I just declare a pointer variable and assigns the address of another variable. I try to print it. But I get this error:
[Error] invalid conversion from 'int' to 'const char*' [-fpermissive]
Posted
Updated 9-Feb-22 10:55am
v3
Comments
CPallini 9-Feb-22 2:01am
   
C is not Python...

1 solution

You need to review how printf() is used: printf, fprintf, sprintf, snprintf, printf_s, fprintf_s, sprintf_s, snprintf_s - cppreference.com[^]

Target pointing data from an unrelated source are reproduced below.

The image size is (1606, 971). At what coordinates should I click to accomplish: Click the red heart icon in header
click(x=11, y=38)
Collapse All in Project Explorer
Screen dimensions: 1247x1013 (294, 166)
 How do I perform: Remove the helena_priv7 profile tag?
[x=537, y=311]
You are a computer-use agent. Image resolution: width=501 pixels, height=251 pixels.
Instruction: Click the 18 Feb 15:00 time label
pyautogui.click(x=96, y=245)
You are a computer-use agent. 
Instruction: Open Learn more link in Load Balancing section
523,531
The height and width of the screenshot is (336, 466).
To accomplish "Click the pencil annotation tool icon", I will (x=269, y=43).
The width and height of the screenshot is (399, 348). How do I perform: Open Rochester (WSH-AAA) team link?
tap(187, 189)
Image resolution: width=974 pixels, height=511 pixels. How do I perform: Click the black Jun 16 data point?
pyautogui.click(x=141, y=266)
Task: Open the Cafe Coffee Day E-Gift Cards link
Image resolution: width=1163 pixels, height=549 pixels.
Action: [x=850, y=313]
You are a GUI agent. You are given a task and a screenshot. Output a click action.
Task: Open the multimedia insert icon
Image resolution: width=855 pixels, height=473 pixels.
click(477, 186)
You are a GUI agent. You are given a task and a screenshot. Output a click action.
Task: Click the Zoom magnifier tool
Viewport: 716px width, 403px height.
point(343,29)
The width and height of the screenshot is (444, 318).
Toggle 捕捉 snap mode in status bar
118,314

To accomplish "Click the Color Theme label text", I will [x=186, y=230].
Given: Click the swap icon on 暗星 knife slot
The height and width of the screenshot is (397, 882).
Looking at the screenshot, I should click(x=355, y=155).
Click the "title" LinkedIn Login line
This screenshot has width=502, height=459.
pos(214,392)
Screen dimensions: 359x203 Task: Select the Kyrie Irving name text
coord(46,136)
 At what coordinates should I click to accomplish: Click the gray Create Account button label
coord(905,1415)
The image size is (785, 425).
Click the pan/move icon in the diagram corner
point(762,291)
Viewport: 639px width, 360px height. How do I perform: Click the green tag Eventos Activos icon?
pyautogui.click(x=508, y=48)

In general printf() looks like
C
int printf(const char *format_string,  arg1, arg2, ...);
Where format_string describes the other arguments. So for example a format string of "%d" will treat the next argument as a integer, regardless of what it actually is. It is up to you, as the programmer to get things right. Fortunately, these days compilers are "printf aware" and can usually spot a problem and issue warnings as needed.
In your case you have
C
int *ptr;
printf(*ptr);
The warning you are getting is telling you that you are trying to convert the value of *ptr, which is an int with value 10 to a pointer type (char *), so its as if you wrote
C
printf(10)
10 is not a character string, so the compiler is letting you know that something is not right.
   
Comments
CPallini 9-Feb-22 2:01am
   
5.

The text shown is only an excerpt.